CONCEPT
Mediators of Individual Data
Lanier and Weyl's proposed institutions — voluntary, member-governed organizations that would aggregate the bargaining power of individual data contributors and negotiate collective terms with AI platforms, analogous to labor unions, professional associations, and music collection societies.
Mediators of Individual Data (MIDs) are Lanier and Weyl's answer to a structural problem that individual rights-based approaches cannot solve: individual data contributors have no leverage against AI platforms, no matter how clearly their rights are articulated. A single novelist whose book was used in training cannot negotiate meaningfully with OpenAI. A single developer whose code was absorbed into Codex cannot extract compensation from GitHub. Individual consent frameworks, individual opt-out mechanisms, and individual litigation are all inadequate to the scale asymmetry.

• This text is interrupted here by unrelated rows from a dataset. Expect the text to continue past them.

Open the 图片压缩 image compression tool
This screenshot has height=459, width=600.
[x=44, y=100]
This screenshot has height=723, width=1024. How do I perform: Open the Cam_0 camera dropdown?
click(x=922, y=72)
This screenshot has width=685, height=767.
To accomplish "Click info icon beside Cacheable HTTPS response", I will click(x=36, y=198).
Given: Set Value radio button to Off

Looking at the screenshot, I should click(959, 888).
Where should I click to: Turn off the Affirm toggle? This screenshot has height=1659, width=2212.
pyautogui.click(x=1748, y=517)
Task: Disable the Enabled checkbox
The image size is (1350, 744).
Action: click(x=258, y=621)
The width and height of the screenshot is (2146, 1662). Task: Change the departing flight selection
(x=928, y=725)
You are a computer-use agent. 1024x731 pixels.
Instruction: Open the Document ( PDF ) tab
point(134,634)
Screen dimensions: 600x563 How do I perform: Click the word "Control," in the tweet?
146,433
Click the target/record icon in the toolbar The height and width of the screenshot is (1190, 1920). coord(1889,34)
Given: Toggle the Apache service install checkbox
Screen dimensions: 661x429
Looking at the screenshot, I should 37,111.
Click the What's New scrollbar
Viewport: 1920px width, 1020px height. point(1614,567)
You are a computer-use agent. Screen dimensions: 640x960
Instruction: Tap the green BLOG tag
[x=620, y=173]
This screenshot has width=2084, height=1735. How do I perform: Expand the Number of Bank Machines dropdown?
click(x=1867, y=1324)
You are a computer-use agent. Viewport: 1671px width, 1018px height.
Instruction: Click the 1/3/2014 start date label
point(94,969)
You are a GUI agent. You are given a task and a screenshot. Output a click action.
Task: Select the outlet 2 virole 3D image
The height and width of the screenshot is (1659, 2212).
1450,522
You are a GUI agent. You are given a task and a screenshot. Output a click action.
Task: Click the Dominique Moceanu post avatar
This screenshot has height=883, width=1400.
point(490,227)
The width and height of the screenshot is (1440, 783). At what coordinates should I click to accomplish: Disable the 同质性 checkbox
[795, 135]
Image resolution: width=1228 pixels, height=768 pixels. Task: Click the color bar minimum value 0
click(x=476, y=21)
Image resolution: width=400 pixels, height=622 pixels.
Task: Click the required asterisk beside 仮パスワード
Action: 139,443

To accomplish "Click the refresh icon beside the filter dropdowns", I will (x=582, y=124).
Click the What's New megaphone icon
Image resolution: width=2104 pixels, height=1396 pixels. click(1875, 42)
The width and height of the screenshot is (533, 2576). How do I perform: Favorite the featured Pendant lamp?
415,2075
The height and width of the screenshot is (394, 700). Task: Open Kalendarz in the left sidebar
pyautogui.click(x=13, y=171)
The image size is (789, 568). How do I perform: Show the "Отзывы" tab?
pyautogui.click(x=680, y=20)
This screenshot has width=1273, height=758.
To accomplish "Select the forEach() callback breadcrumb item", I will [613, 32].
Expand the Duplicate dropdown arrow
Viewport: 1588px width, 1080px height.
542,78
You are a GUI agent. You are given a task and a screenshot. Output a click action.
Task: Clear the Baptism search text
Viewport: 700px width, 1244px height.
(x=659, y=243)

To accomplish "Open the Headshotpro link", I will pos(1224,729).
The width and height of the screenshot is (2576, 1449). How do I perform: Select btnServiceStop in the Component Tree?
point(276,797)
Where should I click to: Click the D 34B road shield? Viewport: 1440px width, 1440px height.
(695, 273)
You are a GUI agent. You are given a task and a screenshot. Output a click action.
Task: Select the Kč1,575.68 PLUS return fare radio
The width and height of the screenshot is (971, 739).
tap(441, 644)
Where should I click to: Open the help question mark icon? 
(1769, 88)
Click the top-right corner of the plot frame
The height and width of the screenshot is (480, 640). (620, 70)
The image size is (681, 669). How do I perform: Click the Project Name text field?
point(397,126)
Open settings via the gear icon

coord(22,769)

What is required is collective organization — institutions that aggregate the bargaining power of millions of individual contributors into a force capable of negotiating meaningful terms with the platforms that consume their work. MIDs are Lanier's proposal for what those institutions would look like: voluntary, member-governed, representing contributor interests, negotiating royalty rates and usage terms, distributing payments, and enforcing
compliance. The historical precedents are well-established. The specific application to AI training data is not yet built.